REPUBLIKA.CO.ID, NAIROBI -- Setidaknya 27 orang tewas di Kenya utara dalam sepekan bentrokan antara kelompok-kelompok etnik yang berseteru. Demikian kata sumber organisasi bantuan dan laporan-laporan pada Sabtu.
Kerusuhan terus berlangsung dan berpusat di sekitar kota Moyale di daerah Marsabit di perbatasan dengan Ethiopia. Desa-desa dibakar dan banyak keluarga melarikan diri melintasi perbatasan.

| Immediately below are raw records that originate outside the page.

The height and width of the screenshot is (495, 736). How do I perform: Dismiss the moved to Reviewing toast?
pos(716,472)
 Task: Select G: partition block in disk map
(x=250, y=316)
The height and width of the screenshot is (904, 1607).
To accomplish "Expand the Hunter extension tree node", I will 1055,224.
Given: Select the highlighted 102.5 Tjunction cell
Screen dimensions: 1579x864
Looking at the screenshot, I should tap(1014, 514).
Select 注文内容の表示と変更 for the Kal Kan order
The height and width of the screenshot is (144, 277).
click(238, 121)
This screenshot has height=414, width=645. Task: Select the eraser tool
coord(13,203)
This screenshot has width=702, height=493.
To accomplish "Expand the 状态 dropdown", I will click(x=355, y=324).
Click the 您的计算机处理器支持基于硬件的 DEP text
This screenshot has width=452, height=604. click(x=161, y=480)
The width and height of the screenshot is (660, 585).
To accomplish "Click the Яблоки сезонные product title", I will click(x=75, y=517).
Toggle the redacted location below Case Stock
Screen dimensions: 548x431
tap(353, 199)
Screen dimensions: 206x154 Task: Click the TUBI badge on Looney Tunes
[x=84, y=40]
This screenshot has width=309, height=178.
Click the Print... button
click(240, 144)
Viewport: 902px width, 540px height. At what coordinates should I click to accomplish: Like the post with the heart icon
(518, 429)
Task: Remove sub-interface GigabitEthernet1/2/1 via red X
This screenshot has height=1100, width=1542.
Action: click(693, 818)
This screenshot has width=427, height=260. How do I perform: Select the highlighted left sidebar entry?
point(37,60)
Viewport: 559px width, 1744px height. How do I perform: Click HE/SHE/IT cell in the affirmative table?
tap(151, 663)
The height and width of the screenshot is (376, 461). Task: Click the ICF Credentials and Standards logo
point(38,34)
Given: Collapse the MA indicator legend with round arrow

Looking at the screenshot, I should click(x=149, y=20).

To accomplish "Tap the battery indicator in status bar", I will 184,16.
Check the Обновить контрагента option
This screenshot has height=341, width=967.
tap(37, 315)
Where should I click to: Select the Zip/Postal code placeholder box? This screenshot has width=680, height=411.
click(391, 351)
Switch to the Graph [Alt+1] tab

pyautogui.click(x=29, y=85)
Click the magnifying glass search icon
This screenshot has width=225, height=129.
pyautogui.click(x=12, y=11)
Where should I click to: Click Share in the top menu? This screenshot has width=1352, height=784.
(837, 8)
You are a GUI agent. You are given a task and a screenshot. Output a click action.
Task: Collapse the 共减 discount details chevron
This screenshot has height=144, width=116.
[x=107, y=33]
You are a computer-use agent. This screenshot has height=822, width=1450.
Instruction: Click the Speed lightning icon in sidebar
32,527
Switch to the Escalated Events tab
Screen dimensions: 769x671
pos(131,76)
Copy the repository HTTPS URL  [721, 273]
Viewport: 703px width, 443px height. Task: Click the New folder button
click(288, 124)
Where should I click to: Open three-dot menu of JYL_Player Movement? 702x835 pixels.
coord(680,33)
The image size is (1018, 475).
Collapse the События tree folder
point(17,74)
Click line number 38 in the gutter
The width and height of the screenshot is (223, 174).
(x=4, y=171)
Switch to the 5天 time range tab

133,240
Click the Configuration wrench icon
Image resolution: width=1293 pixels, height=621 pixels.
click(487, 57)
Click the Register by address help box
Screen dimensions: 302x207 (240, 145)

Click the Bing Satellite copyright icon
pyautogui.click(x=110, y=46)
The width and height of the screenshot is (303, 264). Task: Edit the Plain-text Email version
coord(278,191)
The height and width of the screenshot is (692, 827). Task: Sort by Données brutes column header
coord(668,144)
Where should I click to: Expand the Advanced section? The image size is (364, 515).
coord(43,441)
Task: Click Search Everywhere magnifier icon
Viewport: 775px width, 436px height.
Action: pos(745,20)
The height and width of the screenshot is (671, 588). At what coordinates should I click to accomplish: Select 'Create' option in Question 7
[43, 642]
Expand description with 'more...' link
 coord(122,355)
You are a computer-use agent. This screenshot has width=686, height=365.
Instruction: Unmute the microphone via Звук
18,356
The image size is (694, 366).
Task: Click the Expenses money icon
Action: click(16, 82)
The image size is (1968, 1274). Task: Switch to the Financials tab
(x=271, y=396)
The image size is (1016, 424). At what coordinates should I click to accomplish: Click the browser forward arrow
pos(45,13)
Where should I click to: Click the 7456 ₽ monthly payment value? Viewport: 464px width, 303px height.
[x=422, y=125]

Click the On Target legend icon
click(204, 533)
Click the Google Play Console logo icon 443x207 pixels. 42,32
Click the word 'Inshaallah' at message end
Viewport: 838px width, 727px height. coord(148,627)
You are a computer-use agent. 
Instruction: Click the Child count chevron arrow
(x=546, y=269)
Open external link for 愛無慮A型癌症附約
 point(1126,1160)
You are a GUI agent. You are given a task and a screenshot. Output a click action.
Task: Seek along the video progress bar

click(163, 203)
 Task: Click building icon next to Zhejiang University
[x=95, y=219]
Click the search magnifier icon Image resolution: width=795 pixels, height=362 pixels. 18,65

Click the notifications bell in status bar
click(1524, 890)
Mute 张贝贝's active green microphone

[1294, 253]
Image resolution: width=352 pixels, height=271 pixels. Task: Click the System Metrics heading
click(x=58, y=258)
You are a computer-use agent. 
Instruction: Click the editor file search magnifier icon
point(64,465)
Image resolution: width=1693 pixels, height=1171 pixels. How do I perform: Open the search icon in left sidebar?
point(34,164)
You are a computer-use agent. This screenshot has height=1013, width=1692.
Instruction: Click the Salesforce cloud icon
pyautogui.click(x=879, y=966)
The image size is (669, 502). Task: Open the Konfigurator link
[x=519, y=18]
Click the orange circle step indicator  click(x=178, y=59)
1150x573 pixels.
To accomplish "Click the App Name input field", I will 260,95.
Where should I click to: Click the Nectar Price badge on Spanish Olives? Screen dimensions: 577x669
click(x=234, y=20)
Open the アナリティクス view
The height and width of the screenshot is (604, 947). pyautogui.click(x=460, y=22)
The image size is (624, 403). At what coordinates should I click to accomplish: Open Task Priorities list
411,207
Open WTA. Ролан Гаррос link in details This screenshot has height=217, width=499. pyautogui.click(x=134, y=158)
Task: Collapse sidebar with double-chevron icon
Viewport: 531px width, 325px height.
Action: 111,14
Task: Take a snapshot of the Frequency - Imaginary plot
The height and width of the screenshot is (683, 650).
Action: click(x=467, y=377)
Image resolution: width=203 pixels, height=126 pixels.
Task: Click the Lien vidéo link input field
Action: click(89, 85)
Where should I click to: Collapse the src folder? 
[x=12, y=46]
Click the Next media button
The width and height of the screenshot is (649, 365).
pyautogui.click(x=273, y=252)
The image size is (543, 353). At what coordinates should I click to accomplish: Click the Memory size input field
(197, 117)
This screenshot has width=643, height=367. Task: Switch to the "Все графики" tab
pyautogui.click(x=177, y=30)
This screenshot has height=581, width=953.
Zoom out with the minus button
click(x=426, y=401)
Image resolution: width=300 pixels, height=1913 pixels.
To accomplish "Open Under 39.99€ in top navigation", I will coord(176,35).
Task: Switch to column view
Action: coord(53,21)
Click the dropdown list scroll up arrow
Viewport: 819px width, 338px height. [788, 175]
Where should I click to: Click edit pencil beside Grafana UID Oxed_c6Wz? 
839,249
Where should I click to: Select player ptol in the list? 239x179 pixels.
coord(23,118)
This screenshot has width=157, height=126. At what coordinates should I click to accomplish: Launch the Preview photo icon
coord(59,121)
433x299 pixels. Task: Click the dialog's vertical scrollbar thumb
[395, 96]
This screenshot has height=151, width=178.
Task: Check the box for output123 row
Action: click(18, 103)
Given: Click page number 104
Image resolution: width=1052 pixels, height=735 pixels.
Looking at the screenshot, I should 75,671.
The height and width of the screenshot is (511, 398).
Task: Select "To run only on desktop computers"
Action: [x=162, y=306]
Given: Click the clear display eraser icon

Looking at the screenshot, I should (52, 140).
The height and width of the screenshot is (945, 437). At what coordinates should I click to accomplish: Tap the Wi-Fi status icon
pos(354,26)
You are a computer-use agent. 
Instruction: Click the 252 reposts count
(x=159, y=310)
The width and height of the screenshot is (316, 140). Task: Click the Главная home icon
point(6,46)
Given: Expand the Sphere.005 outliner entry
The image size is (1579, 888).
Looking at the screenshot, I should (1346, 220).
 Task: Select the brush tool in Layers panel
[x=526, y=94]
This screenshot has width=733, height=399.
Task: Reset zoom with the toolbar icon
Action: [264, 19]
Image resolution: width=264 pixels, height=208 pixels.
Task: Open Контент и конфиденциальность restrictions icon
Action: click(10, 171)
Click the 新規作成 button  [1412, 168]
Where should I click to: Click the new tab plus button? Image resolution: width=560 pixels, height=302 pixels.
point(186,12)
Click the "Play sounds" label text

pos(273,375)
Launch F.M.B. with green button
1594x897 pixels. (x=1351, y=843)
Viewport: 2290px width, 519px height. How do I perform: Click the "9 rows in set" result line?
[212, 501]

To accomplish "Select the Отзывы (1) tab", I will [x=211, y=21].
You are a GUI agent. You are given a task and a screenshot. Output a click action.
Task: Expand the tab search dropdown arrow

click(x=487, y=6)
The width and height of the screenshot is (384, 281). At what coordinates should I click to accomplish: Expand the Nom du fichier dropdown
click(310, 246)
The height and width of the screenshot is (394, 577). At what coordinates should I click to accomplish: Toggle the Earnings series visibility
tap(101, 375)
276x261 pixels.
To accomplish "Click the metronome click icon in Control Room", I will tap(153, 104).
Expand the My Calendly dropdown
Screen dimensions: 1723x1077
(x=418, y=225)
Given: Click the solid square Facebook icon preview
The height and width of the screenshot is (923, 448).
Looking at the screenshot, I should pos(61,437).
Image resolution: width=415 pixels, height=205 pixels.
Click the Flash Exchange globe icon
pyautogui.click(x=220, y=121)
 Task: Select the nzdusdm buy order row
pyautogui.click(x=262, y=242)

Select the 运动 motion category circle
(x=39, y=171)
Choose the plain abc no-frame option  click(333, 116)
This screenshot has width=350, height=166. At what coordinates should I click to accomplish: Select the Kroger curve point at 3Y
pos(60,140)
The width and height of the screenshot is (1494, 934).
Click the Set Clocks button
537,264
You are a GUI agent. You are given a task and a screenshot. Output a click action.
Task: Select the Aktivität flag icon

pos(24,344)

Menurut surat kabar Standard, setidaknya 27 orang tewas dan ribuan orang mengungsi pekan lalu. Aktivis perdamaian dan anti-kesukuan, Jaffer Isaak, mengatakan ia memperkirakan jumlah korban tewas antara 70 dan 120 orang.
Sementara satu sumber bantuan internasional yang independen dan tidak bersedia namanya disebutkan, mengatakan puluhan orang tewas.
Duta Besar Swiss untuk Kenya, Jacques Pitteloud, mengatakan ia sedang akan menemui utusan-utusan Eropa lainnya untuk melakukan usaha bersama menyelenggarakan perundingan perdamaian antara masyarakat-masyarakat yang bertikai.
"Orang-orang mati, terpaksa melintasi perbatasan, desa-desa dibakar, rumah-rumah dijarah. Tindakan itu harus segera dihentikan sebelum meningkat lebih jauh, jadi sangat penting melakukan usaha-usaha perdamaian," kata Pitteloud kepada AFP.
Konflik itu terjadi antar masyarakat mayoritas Borana, yang secara tradisi mendominasi daerah itu sejak kemerdekaan Kenya 50 tahun lalu, melawan masyarakat-masyarakat Rendille, Gabra dan Burji yang sekarang bersekutu dalam satu kelompok bernama ReGaBu dan kini muncul sebagai satu kekuatan politik penting.
Bentrokan-bentrokan antara pengembala ternak yang berseteru di kawasan itu biasa terjadi, dengan para pengembala sering membawa senjata api untuk melindungi ternak mereka.
Tetapi, pertempuran seru baru-baru ini tidak biasa terjadi. Pemerintah Kenya Jumat memerintah tentara dikerahkan ke daerah itu.